The default for the limits, xa and xb, are too small in your example. The following works for me with scipy 0.9.0, xa, xb can be set when creating the function instance
def getDistribution(data):
kernel = stats.gaussian_kde(data)
class rv(stats.rv_continuous):
def _cdf(self, x):
return kernel.integrate_box_1d(-numpy.Inf, x)
return rv(name='kdedist', xa=-200, xb=200)
There is currently a pull request for scipy to improve this, so in the next release xa and xb will be expanded automatically to avoid the f(a) and f(b) must have different signs exception.
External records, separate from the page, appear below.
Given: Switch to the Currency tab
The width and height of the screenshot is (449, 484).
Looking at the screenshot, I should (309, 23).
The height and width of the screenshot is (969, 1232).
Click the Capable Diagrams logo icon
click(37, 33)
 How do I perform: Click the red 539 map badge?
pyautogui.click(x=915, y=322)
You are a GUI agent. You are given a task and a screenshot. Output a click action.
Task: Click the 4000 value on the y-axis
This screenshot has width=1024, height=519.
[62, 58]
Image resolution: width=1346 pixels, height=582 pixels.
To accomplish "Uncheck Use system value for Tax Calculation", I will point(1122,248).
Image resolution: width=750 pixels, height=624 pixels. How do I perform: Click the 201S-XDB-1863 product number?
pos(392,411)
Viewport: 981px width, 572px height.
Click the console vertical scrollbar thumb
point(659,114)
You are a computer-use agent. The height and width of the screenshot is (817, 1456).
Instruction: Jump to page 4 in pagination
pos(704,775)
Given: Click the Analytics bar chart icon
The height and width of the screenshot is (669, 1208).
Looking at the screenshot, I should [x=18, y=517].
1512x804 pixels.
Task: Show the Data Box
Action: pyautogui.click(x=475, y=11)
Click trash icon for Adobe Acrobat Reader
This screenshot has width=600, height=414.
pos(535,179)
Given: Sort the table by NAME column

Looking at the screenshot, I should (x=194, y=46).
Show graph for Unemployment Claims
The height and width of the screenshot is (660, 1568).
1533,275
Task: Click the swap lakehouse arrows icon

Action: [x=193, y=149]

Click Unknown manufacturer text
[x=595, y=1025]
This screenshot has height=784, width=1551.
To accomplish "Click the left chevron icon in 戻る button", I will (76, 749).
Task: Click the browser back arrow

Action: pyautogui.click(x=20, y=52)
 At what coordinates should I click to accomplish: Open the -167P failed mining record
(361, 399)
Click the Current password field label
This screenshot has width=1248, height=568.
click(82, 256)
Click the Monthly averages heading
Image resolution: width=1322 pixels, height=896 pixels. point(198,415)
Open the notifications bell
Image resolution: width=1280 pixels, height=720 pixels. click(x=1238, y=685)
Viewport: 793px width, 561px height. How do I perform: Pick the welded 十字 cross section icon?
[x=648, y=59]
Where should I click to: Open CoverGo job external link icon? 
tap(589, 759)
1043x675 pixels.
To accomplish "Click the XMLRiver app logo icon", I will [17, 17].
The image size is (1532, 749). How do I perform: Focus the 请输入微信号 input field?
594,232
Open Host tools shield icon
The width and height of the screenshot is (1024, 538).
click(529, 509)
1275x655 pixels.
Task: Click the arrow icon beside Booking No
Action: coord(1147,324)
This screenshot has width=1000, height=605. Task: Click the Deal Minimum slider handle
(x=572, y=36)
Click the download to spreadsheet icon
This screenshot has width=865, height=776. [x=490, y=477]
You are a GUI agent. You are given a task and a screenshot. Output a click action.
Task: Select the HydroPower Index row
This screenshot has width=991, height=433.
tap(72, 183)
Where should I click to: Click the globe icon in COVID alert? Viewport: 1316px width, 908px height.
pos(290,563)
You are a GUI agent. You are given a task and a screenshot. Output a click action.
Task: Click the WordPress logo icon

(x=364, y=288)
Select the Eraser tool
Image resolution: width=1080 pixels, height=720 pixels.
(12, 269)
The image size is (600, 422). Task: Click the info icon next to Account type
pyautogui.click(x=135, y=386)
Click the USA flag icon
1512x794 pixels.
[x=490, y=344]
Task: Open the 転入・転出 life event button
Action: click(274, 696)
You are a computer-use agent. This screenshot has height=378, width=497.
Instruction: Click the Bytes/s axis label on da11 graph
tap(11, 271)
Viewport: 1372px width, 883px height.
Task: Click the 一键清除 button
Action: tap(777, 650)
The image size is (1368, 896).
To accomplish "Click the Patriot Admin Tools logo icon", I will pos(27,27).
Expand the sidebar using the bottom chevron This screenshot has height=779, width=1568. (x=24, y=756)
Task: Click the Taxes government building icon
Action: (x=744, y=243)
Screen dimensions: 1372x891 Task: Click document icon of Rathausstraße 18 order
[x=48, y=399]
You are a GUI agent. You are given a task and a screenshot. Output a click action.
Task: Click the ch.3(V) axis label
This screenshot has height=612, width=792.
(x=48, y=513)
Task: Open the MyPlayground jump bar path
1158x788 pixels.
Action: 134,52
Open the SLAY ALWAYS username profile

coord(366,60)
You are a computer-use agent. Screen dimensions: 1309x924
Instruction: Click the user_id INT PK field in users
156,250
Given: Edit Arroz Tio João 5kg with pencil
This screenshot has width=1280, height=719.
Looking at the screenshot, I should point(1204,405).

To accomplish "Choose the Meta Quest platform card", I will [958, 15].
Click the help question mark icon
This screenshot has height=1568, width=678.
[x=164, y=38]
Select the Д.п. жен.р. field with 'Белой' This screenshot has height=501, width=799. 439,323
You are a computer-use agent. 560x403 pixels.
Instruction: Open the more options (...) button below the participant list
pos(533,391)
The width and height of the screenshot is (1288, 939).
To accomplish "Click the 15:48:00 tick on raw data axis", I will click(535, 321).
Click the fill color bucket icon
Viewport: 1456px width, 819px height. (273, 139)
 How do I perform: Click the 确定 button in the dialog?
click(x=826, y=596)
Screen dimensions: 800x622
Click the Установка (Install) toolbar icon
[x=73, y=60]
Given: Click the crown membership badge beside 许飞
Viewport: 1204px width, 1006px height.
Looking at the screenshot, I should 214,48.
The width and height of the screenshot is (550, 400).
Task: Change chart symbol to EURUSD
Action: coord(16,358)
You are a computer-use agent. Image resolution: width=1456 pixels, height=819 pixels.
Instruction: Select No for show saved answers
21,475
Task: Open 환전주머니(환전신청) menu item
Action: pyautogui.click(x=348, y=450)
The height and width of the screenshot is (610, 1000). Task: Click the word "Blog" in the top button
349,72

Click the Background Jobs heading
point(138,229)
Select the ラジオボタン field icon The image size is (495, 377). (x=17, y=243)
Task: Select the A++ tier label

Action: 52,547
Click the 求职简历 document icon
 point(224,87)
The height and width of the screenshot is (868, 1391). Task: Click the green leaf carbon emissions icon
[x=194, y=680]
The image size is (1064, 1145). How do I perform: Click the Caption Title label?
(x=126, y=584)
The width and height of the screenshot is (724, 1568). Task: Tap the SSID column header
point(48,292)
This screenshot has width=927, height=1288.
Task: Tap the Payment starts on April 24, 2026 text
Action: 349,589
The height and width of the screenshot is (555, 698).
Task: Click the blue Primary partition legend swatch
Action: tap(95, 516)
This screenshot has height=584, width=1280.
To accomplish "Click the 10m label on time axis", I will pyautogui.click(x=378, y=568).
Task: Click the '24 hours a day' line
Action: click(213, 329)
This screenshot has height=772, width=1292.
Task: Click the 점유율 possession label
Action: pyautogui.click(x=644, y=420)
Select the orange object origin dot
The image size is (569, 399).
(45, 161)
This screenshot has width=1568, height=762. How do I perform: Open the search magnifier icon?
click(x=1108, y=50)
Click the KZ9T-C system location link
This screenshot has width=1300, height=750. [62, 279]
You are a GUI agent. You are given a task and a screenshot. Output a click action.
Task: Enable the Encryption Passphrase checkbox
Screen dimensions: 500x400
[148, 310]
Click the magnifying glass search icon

There is not much documentation on this, the easiest is to follow some examples (and ask on the mailing list).
edit: addition
pdf: Since you have the density function also given by gaussian_kde, I would add the _pdf method, which will make some calculations more efficient.
edit2: addition
rvs: If you are interested in generating random numbers, then gaussian_kde has a resample method. Random Samples can be generated by sampling from the data and adding gaussian noise. So, this will be faster than the generic rvs using the ppf method. I would write a ._rvs method that just calls gaussian_kde's resample method.
precomputing ppf: I don't know of any general way to precompute the ppf. However, the way I thought of doing it (but never tried so far) is to precompute the ppf at many points and then use linear interpolation to approximate the ppf function.
edit3: about _rvs to answer Srivatsan's question in the comment
_rvs is the distribution specific method that is called by the public method rvs. rvs is a generic method that does some argument checking, adds location and scale, and sets the attribute self._size which is the size of the requested array of random variables, and then calls the distribution specific method ._rvs or it's generic counterpart. The extra arguments in ._rvs are shape parameters, but since there are none in this case, *x and **y are redundant and unused.
I don't know how well the size or shape of the .rvs method works in the multivariate case. These distributions are designed for univariate distributions, and might not fully work for the multivariate case, or might need some reshapes.